- _Things to do_
1. Answer these questions using the Himachal Pradesh geography text.
(a) What total geographical area does the state cover?
(b) How many districts is the state divided into?
(c) Which districts range between 3500 and 6700 m?
2. Turn the paragraph of the Himachal Pradesh geography text that starts "The agroclimatic zones of Himachal Pradesh" into a short bulleted list, keeping its main facts.

Himachal Pradesh (Figure 1) is located from 30.38° to 33.21° North latitudes and 75.77° to 79.07° East longitudes in the western Himalayas, covering a geographical area of 55673 km². The state is divided into 12 districts surrounded by Jammu & Kashmir in the North, Tibet in the Northeast, Uttarakhand in East/Southeast, Haryana in South, and Punjab in Southwest/West, with an abundance of snow-fed perennial rivers and rivulets. Out of the total area, 37033 km² is managed by the Forest department and 16376 km² is under permanent snow cover [27].

The agroclimatic zones of Himachal Pradesh are classified based on its elevation above mean sea level and related biogeography. Parts of Una, Bilaspur, Hamirpur, Kangra, Solan and Sirmaur districts in the Western and Southern regions lie below 1000 m with a tropical to subtropical climate and respective vegetation. Some portions of Solan, Sirmaur, Mandi, Chamba, and Shimla districts at altitude between 1000 and 3500 m have climate conditions varying from subtropical to wet-temperate with elevation. Lahaul Spiti, Kullu, and Kinnaur districts ranging between 3500 and 6700 m are part of the dry-temperate, subalpine and alpine zones with very sparse rainfall. The digital elevation model (DEM) based on 90 m resolution SRTM data (http://www2.jpl.nasa.gov/srtm/) along with district boundaries of the state provides clearer understanding of its topography (Figure 2).

[Word and item position data]

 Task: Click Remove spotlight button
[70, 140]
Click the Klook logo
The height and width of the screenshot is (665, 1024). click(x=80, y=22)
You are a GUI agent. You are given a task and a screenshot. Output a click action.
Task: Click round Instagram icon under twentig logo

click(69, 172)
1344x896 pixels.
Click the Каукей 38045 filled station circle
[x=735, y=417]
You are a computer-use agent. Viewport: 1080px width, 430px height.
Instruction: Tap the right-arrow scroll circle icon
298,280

- _Full solutions_
1.
(a) 55673 km²
(b) 12
(c) Lahaul Spiti, Kullu, and Kinnaur

2.
- The state's agroclimatic zones are classified by elevation above mean sea level and related biogeography.
- Below 1000 m: parts of Una, Bilaspur, Hamirpur, Kangra, Solan and Sirmaur districts in the western and southern regions have a tropical to subtropical climate and matching vegetation.
- 1000–3500 m: some portions of Solan, Sirmaur, Mandi, Chamba, and Shimla districts have a climate that varies with elevation from subtropical to wet-temperate.
- 3500–6700 m: Lahaul Spiti, Kullu, and Kinnaur districts belong to the dry-temperate, subalpine and alpine zones, with very sparse rainfall.
- A digital elevation model based on 90 m resolution SRTM data, shown with district boundaries in Figure 2, gives a clearer picture of the topography.